On 10 January 1867, the rest of the Norris family left New Orleans aboard the Talisman bound for Rio. After a bad storm, with damage to the ship, they did not reach Rio until April 19, 1867.

Norris died at Santa Bárbara d'Oeste on July 13, 1893.

==Family==
Norris's parents were William Norris, born 31 March 1757 in Johnston County, North Carolina, and Nancy Watkins, born 1772 in Augusta County, Virginia. They married in Wilkes County, Georgia in the late 1780s, and their marriage bond was posted in February 1792. In 1793, a portion of Wilkes County became part of the new Oglethorpe County where he was born in 1800. Norris's father, William Norris, served in a North Carolina regiment in the American Revolutionary War. His grave was marked by the Daughters of the American Revolution in Cataula, Georgia at a Baptist church in the area.

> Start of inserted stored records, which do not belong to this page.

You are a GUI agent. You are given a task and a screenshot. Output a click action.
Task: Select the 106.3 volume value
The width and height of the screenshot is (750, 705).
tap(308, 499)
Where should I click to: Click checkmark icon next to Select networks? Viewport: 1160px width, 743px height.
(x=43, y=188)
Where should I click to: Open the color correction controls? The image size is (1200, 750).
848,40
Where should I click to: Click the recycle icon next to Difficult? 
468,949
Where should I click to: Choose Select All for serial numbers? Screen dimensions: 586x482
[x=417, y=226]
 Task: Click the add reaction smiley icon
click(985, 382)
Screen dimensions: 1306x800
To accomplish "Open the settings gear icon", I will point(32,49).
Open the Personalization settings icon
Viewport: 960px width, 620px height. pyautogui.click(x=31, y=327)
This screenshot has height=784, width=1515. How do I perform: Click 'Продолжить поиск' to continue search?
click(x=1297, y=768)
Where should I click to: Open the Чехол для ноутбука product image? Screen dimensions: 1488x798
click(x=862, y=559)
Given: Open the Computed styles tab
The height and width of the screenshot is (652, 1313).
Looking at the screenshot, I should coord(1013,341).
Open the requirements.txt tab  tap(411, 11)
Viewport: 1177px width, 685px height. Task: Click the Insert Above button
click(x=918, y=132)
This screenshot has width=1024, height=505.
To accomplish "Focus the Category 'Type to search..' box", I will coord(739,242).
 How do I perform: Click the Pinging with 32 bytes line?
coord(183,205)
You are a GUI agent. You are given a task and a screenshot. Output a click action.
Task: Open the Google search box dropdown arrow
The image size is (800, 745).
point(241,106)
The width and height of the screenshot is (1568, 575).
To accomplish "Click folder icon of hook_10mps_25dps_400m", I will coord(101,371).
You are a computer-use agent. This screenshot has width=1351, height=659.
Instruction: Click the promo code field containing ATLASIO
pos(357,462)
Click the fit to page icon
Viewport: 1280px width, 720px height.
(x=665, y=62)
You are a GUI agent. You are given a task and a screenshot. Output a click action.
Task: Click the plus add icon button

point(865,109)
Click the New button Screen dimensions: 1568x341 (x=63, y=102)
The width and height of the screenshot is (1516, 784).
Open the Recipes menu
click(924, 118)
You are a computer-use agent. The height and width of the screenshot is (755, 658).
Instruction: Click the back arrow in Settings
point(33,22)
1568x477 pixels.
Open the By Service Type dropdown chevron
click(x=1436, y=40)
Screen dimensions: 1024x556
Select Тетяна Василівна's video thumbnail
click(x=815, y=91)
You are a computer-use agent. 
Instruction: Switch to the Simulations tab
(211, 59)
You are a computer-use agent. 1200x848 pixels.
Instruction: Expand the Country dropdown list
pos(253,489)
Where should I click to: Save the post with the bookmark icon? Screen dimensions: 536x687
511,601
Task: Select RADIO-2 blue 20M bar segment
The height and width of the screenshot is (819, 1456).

Harry Alexander Davis wrote a long (the typed manuscript, held at the US Library of Congress, is nearly 1,500 pages long) unpublished work about several Norris families. He claims that Norris's parents were William Norris (b. 1758 Maryland) and Sarah Rigdon, the daughter of Alexander Rigdon of Harford County. This claim, like others in the Davis Manuscript, is controversial and unattributed; The Rigdons of Maryland has a well-documented entry on Alexander Rigdon, and there is no indication that he ever had a daughter named Sarah as stated by Davis nor is there any indication that a Sarah Rigdon married into the Norris family.

In approximately 1812, the family relocated to Jasper County and shortly before 1820, Norris migrated to Alabama until he moved permanently to Brazil.

His brother Frank Hutchinson Norris (1804–1878) married Libby Jefferson Hopkins (1812–1890), a native of Annapolis, Maryland in 1835. Frank was a South Carolina State Senator and Merchant in Charleston. His daughter Sarah Ann Norris (1841–1907) was born in Charleston, South Carolina. Frank arrived in Brazil in 1865 with his brother. His daughter Sarah married Antonio Bernardes Pinto (1843–1892), a member of the Lower Brazilian Gentry. Frank Norris attended The Citadel from 1820 to 1821, the College of Charleston from 1821 to 1823, and graduated from the College of William & Mary in 1825. His son Frank Hutchinson Norris II (1836 Savannah, Georgia - 1862 New Orleans, Louisiana) was a graduate of the United States Naval Academy, and died in the Battle of New Orleans.

Before his marriage to Mary Black, Norris was married to Melinda Black, who is thought to have been a cousin of Mary.

Norris had three sons-in-law: Willie Daniel (married to Nancy Angeline), Edward Townsend and Joseph Whitaker.